SUPPLIED DATA:
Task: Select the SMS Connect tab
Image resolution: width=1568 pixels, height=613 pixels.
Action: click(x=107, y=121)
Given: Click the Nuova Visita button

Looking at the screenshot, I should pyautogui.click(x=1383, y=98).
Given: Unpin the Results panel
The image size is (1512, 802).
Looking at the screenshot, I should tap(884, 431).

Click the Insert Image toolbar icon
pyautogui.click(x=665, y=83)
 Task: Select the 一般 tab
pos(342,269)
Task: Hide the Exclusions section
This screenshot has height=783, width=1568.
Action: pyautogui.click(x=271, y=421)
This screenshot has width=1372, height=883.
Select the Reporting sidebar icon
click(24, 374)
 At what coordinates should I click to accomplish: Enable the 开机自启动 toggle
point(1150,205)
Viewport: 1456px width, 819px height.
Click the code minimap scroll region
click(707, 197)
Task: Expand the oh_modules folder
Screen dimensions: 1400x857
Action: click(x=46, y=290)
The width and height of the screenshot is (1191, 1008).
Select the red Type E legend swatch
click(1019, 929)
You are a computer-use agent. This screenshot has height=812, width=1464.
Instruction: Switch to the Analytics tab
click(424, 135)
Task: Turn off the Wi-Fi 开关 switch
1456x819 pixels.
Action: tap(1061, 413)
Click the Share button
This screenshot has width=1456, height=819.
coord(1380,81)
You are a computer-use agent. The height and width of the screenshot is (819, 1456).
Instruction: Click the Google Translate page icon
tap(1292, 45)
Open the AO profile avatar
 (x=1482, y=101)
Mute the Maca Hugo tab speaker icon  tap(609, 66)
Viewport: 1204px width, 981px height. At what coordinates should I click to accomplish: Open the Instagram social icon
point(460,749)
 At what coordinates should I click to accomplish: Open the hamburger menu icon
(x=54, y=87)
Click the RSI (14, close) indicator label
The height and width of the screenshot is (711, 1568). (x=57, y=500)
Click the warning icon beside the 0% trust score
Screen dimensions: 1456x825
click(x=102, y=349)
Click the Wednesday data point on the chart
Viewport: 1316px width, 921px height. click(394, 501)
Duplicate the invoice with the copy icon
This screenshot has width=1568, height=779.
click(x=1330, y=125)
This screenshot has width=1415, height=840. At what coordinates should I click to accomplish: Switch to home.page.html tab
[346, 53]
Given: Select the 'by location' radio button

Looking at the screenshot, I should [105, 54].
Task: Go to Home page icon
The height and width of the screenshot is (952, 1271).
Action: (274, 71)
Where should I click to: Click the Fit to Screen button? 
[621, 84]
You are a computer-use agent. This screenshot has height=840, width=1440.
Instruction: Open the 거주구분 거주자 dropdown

YOUR TASK: Your reply should hold all the lines from the listing above in which "agent" appears.

RESULT:
You are a computer-use agent. This screenshot has height=812, width=1464.
You are a computer-use agent. The height and width of the screenshot is (819, 1456).
You are a computer-use agent. This screenshot has height=840, width=1440.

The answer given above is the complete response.